## SELECTED TEXT
------------------------------------
Beyond white coats: The people who support assisted dying patients at the end of life
Music therapist Meaghan Jackson believes everyone should have a final playlist

Meaghan Jackson vividly recalls playing a tune for a woman who ended her life using medical assistance.
As she listened to stories from the terminally ill patient's childhood, Jackson, a music therapist at Lion's Gate Hospital, strummed her guitar at her bedside.
The Vancouver-based musician typically works with palliative care patients, offering support to people facing the end of life.
Playing for the 70-year-old woman — diagnosed with late-stage cancer — was Jackson's first experience with a medically assisted death.
"It's a real intense experience being with someone as they take their last breath. It's an honour," Jackson told Cross Country Checkup host Duncan McCue.
I'll never forget her looking up at us and saying that she felt like she was among friends.- Meaghan Jackson, music therapist
The conversation surrounding medically assisted dying renewed last week following the death of Audrey Parker.
The Halifax woman advocated for the legalization of advanced directives — a document that allows health professionals to perform an assisted death after that patient loses mental capacity.
Current legislation requires patients to be fully aware when requesting and, ultimately, completing the procedure. Justice Minister Jody Wilson-Raybould said last week that there would be no changes to the law.
Witnessing a death
But beyond the legislation are people like Jackson working in the background to comfort patients or those who help facilitate medically assisted deaths by coordinating volunteer witnesses, for instance.

Amanda La Rougetel, a volunteer witness for Dying With Dignity Canada — an assisted death advocacy group — says she signs an individual's application if they don't have the appropriate connections or support.
"I will sign [their application] witnessing that they have answered the questions," she told McCue.
Those questions amount to informed consent, ensuring a patient understands what they're agreeing to. If Le Rougetel has any doubts, she says she won't put her name on the form.
------------------------------------
## PROVIDED RECORDS
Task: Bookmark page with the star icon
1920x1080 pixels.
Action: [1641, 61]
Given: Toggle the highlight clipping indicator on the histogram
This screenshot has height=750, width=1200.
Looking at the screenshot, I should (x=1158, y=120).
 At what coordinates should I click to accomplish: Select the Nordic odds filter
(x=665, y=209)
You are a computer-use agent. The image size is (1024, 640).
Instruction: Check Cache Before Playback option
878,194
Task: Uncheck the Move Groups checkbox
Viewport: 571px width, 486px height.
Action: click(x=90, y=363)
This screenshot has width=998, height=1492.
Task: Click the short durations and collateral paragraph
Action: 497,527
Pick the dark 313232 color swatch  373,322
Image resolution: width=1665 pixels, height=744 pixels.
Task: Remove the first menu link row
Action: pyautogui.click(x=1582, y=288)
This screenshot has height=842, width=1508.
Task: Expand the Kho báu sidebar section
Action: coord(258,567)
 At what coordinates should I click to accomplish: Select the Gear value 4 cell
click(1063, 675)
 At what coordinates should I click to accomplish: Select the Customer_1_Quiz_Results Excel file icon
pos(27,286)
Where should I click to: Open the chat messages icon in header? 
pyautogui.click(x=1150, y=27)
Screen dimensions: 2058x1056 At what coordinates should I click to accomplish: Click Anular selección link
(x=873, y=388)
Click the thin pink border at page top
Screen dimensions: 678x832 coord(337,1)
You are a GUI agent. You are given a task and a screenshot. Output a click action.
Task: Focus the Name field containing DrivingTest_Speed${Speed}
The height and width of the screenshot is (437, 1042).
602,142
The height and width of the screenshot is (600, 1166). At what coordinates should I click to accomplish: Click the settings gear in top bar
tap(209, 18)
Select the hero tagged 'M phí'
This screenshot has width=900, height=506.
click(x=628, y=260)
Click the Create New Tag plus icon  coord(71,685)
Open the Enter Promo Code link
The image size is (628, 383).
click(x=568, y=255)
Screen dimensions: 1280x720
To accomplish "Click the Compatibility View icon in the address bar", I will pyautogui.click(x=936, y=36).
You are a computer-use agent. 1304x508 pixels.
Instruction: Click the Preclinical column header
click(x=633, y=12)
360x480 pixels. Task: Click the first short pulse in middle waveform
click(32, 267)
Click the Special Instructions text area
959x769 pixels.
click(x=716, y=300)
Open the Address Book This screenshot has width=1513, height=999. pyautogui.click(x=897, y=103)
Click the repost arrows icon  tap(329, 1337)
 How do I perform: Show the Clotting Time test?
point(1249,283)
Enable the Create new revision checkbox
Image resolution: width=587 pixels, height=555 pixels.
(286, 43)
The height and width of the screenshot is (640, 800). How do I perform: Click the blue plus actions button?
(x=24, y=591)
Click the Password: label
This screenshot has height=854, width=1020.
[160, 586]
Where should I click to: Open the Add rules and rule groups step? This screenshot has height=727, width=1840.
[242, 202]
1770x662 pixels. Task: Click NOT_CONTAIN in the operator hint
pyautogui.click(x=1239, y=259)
------------------------------------
## WHAT YOU WILL DO
In the article about the people who support assisted dying patients, at which hospital does Meaghan Jackson work as a music therapist?

## OUTPUT OF THE EXERCISE
Lion's Gate Hospital.